Turkish Prime Minister Binali Yildirim claimed early Monday morning that the Turkish Coast Guard took down a Greek flag from an Aegean islet in a 'disputed area' that was reportedly raised by three Greeks on a speedboat on Friday.
Hopes that tensions between Athens and Ankara could be defused after the recent phone conversation between Prime Minister Alexis Tsipras and his Turkish counterpart Binali Yildirim were dashed Monday after the latter again attempted to raise questions about Greek sovereignty over parts of the Aegean.
Yildirim had claimed early Monday morning that the Turkish Coast Guard took down a Greek flag from an Aegean islet in a “disputed area” that was reportedly raised by three Greeks on a speedboat on Friday.
However, Greek government spokesman Dimitris Tzanakopoulos said that there was no evidence of any “violation of Greek territory” and blasted the statement by Yildirim as “totally provocative and reprehensible,” adding, “Greece will never accept the theory of ‘gray zones’ or any questioning of its territorial sovereignty.”
Ankara’s dispute of Greek sovereignty brought the two countries to the brink of war in 1996 over the islet of Imia.
“I think Mr Yildirim should be more careful,” Tzanakopoulos said. “We call on Turkey to return to a path of respect for international law,” he said, adding that Turkish authorities should “take the initiative to de-escalate the tension.”
Tzanakopoulos said nonetheless that “we continue to investigate the matter in a calm and very serious fashion.”
Meanwhile Yiannis Marousis, the mayor of Fourni, near the Anthropofagos islet where the three Greeks allegedly raised the flag, told Kathimerini Monday that it was still there.
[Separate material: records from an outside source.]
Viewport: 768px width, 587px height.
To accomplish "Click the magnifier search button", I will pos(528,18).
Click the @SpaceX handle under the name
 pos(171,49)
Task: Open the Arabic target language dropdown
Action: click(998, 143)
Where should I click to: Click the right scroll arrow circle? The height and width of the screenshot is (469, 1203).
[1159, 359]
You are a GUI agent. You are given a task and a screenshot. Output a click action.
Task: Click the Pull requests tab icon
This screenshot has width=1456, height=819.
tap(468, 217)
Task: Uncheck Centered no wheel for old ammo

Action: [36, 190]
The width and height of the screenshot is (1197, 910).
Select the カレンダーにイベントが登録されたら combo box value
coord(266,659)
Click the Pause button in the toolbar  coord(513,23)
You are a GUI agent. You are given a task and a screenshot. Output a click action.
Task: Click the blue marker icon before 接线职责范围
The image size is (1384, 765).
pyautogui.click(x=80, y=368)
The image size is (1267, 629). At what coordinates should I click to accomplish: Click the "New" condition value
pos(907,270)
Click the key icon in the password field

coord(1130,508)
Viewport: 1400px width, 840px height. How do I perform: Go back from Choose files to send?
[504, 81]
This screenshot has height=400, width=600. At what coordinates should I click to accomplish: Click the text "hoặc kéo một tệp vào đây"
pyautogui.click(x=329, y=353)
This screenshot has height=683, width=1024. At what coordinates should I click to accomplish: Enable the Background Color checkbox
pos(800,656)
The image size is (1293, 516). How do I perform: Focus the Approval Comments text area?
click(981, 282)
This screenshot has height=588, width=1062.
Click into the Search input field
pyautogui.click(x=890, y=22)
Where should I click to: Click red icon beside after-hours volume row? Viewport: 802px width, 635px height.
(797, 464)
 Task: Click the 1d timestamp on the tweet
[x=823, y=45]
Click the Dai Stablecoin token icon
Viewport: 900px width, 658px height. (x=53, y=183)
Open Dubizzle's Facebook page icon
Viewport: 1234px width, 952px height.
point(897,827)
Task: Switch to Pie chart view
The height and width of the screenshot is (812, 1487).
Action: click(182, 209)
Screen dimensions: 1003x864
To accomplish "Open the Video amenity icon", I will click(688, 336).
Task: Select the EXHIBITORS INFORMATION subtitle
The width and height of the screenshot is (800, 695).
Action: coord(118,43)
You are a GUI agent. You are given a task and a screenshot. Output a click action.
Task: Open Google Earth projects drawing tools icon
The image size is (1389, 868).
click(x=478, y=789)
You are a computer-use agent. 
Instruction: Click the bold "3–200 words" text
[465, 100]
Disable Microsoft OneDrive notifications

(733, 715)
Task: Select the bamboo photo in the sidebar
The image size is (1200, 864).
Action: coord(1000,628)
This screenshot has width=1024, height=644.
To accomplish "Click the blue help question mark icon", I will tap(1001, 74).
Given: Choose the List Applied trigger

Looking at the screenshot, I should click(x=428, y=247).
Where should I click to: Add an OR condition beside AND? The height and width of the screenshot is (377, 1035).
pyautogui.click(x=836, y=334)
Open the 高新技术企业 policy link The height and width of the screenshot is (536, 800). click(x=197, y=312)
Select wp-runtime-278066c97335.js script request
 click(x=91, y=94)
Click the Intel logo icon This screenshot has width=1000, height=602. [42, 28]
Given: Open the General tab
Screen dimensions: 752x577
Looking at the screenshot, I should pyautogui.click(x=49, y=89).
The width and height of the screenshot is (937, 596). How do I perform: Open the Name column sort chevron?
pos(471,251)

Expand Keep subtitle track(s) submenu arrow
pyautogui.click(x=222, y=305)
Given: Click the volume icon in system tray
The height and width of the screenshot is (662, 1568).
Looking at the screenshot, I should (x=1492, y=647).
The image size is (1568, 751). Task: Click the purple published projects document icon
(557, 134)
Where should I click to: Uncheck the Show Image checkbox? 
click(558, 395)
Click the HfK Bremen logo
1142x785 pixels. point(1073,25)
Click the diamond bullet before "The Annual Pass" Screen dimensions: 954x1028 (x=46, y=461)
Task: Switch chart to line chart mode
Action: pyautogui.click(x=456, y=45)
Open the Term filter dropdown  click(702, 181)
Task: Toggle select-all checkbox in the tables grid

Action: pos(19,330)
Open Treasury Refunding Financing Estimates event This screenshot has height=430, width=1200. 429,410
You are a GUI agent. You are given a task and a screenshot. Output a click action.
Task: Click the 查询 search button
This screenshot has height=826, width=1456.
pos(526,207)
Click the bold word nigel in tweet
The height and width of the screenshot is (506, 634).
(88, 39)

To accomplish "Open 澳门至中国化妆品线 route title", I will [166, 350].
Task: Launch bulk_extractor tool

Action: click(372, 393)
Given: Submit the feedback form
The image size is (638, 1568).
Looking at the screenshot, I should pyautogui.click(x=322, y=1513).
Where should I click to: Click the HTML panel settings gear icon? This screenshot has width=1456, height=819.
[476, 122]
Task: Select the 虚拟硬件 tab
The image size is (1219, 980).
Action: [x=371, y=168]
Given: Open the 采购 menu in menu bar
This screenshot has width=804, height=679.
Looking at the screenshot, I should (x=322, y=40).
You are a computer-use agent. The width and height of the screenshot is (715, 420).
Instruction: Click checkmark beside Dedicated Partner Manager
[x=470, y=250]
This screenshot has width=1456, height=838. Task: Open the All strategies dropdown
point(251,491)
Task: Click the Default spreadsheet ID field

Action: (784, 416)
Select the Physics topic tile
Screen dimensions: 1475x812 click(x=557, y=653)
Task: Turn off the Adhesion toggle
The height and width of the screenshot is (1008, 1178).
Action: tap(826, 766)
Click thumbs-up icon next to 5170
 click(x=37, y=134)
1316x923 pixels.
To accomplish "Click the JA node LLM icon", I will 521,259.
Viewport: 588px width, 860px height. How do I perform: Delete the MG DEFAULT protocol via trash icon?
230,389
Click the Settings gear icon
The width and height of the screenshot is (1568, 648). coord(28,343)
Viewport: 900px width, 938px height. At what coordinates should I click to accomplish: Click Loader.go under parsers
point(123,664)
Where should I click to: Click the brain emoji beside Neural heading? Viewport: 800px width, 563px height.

A spokesman for the Fourni coast guard also said there had been no sign of any Turkish intervention on the islet.
Marousis also said that he had seen reports on social media a few days ago about the apparent efforts of three people to erect a flag on the islet.
“It was three kids who had come to the island for their Easter holidays,” he said. A government official bemoaned the gesture of the three, saying that “they do not comprehend what they could have provoked.”
Another official said that it wasn’t clear whether the three men raised the flag on the islet, took a photo and took it away with them or left it behind. He also didn’t rule out the possibility that it was blown away by the wind.